→ TASK INPUTS:
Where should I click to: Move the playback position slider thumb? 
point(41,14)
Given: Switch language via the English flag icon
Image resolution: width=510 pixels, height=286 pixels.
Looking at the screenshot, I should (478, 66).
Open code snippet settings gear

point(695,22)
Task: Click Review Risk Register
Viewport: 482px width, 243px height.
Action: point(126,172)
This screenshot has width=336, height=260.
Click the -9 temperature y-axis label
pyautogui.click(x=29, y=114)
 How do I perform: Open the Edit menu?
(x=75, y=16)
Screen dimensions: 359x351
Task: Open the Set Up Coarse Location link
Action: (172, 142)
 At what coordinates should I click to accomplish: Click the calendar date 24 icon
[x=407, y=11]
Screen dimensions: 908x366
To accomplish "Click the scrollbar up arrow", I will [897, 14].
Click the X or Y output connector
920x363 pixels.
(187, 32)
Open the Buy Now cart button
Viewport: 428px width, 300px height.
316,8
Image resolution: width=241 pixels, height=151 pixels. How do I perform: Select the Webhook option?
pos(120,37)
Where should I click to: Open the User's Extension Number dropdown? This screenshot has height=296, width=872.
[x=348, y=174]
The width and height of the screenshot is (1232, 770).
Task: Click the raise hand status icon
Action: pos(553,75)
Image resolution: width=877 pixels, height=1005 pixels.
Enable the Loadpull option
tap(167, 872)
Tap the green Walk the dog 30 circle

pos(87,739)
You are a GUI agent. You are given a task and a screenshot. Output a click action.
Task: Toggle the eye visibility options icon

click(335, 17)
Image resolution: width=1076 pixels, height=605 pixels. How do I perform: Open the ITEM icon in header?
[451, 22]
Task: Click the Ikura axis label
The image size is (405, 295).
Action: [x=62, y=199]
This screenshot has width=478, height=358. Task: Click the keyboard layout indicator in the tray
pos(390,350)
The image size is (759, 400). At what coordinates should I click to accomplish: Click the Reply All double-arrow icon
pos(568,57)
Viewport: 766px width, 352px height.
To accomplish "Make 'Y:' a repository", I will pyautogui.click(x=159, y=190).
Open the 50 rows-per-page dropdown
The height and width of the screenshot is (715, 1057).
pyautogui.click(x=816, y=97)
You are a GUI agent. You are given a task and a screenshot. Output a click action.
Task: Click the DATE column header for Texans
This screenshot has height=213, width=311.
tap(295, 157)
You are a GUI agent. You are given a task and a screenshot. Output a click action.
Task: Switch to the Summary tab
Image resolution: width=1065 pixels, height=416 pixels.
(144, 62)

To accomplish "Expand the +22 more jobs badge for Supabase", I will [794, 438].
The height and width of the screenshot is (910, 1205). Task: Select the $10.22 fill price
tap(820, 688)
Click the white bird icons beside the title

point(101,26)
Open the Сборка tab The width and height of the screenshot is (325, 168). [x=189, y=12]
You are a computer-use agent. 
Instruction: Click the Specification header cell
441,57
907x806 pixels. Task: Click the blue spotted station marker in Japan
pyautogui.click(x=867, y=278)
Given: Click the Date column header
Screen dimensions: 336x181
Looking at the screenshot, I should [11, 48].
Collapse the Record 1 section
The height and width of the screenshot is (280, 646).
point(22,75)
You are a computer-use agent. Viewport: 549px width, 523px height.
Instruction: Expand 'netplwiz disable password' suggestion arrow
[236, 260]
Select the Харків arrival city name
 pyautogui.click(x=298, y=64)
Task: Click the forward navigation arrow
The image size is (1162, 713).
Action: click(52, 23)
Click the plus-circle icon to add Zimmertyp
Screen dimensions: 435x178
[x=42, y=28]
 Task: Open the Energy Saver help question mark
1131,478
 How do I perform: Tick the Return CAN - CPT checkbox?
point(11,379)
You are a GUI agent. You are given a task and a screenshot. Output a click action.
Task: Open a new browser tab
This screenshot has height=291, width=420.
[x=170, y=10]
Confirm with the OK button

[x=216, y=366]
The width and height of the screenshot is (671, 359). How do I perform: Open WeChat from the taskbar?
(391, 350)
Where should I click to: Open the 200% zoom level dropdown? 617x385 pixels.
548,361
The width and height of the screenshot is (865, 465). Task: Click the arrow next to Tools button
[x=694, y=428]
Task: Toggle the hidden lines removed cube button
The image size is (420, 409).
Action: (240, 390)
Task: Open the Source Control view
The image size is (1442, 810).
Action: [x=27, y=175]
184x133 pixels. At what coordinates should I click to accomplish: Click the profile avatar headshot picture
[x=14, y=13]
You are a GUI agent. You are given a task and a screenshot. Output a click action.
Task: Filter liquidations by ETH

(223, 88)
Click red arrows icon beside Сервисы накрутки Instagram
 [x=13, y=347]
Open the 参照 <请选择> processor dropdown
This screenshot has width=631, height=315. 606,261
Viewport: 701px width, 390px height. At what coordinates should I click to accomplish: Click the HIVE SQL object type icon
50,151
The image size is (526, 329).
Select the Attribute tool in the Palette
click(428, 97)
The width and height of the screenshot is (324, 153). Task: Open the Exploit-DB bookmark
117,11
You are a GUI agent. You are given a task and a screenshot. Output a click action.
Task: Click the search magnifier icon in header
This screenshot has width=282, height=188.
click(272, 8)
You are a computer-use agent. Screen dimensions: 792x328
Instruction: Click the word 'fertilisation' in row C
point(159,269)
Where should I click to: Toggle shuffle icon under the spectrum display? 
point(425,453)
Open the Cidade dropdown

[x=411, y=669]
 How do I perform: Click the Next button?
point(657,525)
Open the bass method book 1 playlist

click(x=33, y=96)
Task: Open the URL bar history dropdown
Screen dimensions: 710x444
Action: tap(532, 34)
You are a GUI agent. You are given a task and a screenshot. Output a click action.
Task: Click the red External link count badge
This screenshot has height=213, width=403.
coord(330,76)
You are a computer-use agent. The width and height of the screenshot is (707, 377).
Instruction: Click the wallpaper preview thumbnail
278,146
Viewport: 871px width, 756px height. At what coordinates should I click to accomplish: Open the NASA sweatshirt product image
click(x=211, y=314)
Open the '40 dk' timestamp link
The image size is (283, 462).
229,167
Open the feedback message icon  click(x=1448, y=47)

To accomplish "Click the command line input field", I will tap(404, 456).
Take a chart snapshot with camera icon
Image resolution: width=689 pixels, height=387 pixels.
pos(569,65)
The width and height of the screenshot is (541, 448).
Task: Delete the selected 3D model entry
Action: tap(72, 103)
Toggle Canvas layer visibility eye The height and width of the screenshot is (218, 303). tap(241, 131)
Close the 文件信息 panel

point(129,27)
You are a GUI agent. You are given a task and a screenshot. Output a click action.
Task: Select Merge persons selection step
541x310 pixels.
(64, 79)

→ GOAL OF THE EXERCISE: Within the material above, copy exactly the lines from the line that holds "Task: Click the Ikura axis label" up to and including the line that holds "Task: Click the forward navigation arrow".

→ RESULT OF THE EXERCISE:
Task: Click the Ikura axis label
The image size is (405, 295).
Action: [x=62, y=199]
This screenshot has width=478, height=358. Task: Click the keyboard layout indicator in the tray
pos(390,350)
The image size is (759, 400). At what coordinates should I click to accomplish: Click the Reply All double-arrow icon
pos(568,57)
Viewport: 766px width, 352px height.
To accomplish "Make 'Y:' a repository", I will pyautogui.click(x=159, y=190).
Open the 50 rows-per-page dropdown
The height and width of the screenshot is (715, 1057).
pyautogui.click(x=816, y=97)
You are a GUI agent. You are given a task and a screenshot. Output a click action.
Task: Click the DATE column header for Texans
This screenshot has height=213, width=311.
tap(295, 157)
You are a GUI agent. You are given a task and a screenshot. Output a click action.
Task: Switch to the Summary tab
Image resolution: width=1065 pixels, height=416 pixels.
(144, 62)

To accomplish "Expand the +22 more jobs badge for Supabase", I will [794, 438].
The height and width of the screenshot is (910, 1205). Task: Select the $10.22 fill price
tap(820, 688)
Click the white bird icons beside the title

point(101,26)
Open the Сборка tab The width and height of the screenshot is (325, 168). [x=189, y=12]
You are a computer-use agent. 
Instruction: Click the Specification header cell
441,57
907x806 pixels. Task: Click the blue spotted station marker in Japan
pyautogui.click(x=867, y=278)
Given: Click the Date column header
Screen dimensions: 336x181
Looking at the screenshot, I should [11, 48].
Collapse the Record 1 section
The height and width of the screenshot is (280, 646).
point(22,75)
You are a computer-use agent. Viewport: 549px width, 523px height.
Instruction: Expand 'netplwiz disable password' suggestion arrow
[236, 260]
Select the Харків arrival city name
 pyautogui.click(x=298, y=64)
Task: Click the forward navigation arrow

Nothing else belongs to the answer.